- Location of Beaver Creek within North Carolina
- Coordinates: 36°22′41″N 81°29′53″W﻿ / ﻿36.37806°N 81.49806°W
- Country: United States
- State: North Carolina
- County: Ashe
- Elevation: 3,041 ft (927 m)
- Time zone: UTC-5 (EST)
- • Summer (DST): UTC-4 (EDT)
- ZIP code: 28694
- Area codes: 336, 743
- FIPS code: 37-37009
- GNIS feature ID: 1019027

= Beaver Creek, Ashe County, North Carolina =

Beaver Creek is an unincorporated community in Ashe County, North Carolina, United States.

== History ==
The Virginia–Carolina Railway once had service through this area. The Virginia–Carolina Railway was an interstate railroad in southwestern Virginia and northwestern North Carolina.
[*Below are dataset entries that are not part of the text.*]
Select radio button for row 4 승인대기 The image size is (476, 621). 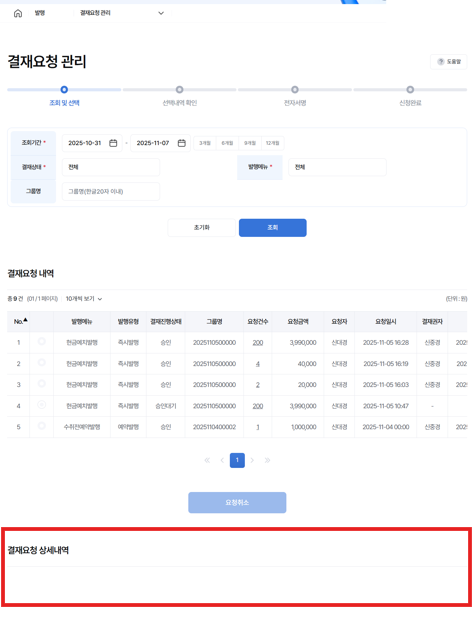point(42,404)
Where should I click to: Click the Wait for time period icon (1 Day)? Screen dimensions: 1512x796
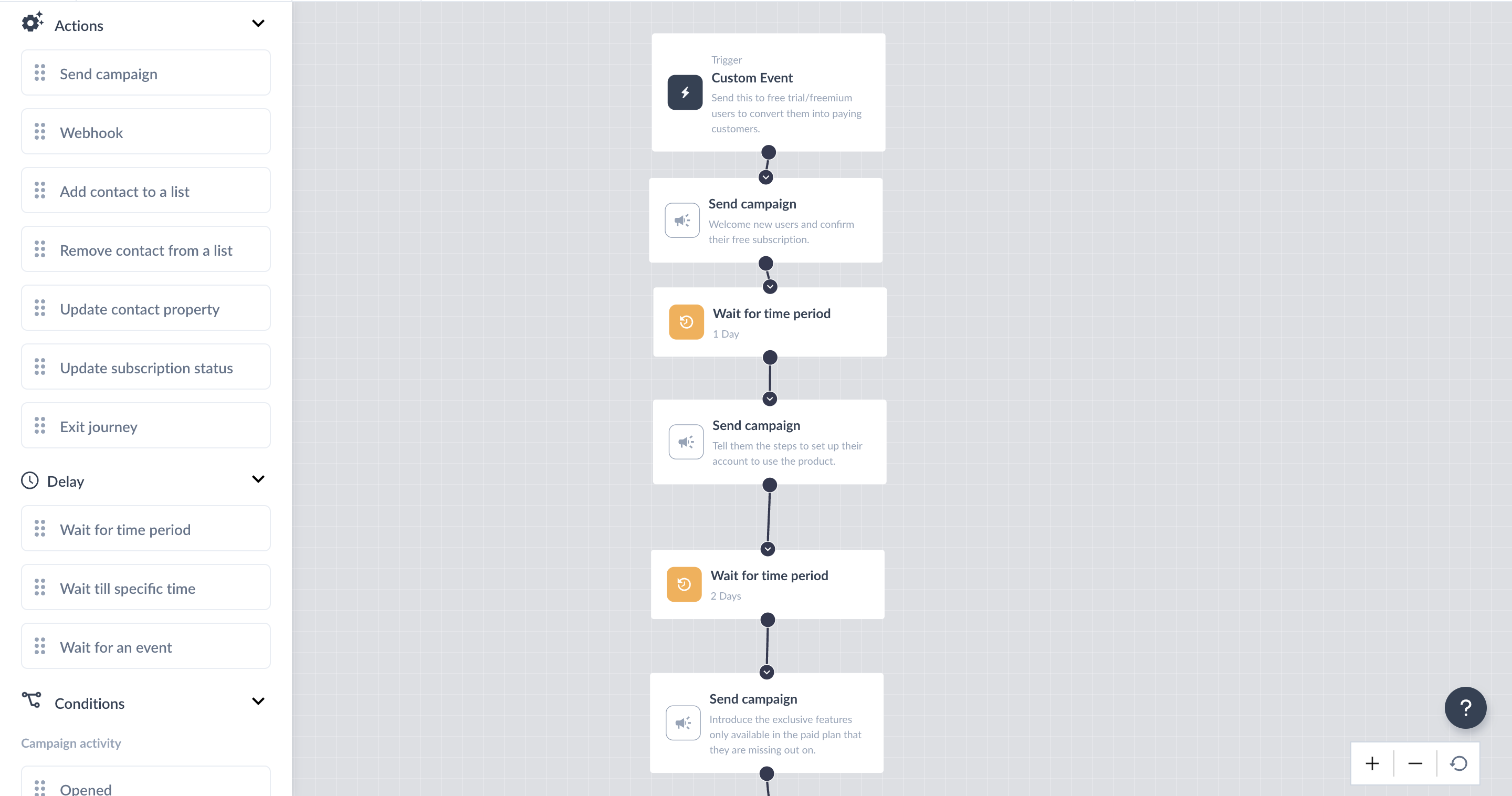tap(685, 321)
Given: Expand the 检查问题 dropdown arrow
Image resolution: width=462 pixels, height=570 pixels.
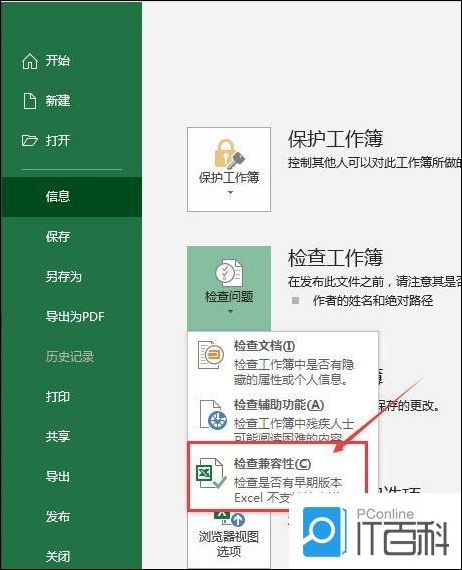Looking at the screenshot, I should 230,311.
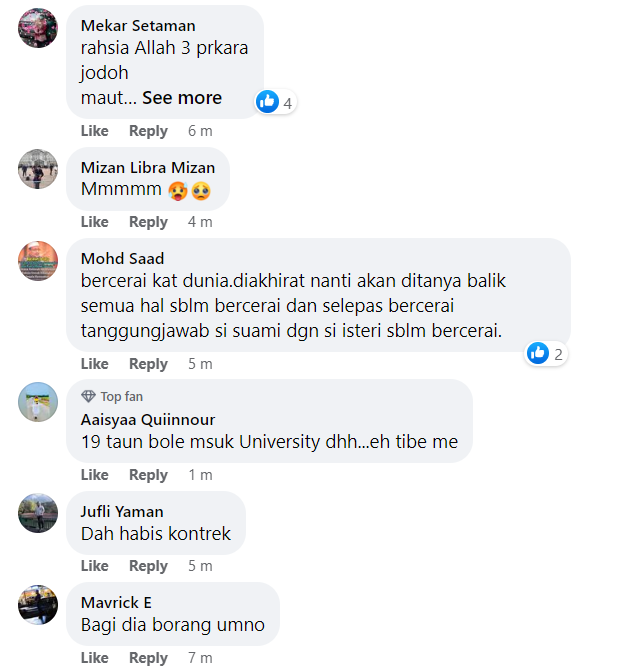
Task: Like Aaisyaa Quiinnour's comment
Action: [x=95, y=475]
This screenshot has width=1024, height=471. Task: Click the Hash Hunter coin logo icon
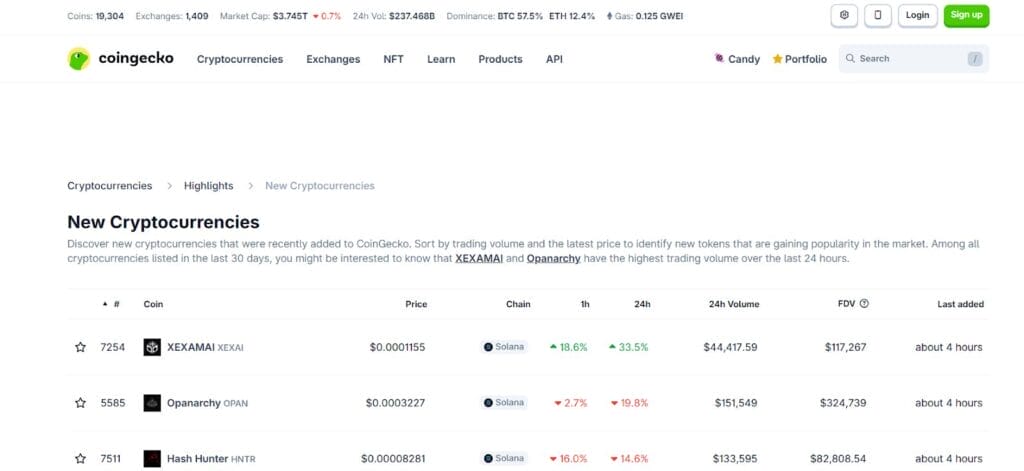tap(152, 458)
It ran from Abingdon in Washington County, Virginia to Todd in Ashe County. The line charted a complicated course through the mountains of the area, crossing the Blue Ridge near Mount Rogers.

== Geography ==
Beaver Creek is located in south-central Ashe County, south of West Jefferson. The elevation of Beaver Creek is 3,041 feet (927 m).

== Transportation ==
US 221 and NC 194 are the primary routes within Beaver Creek.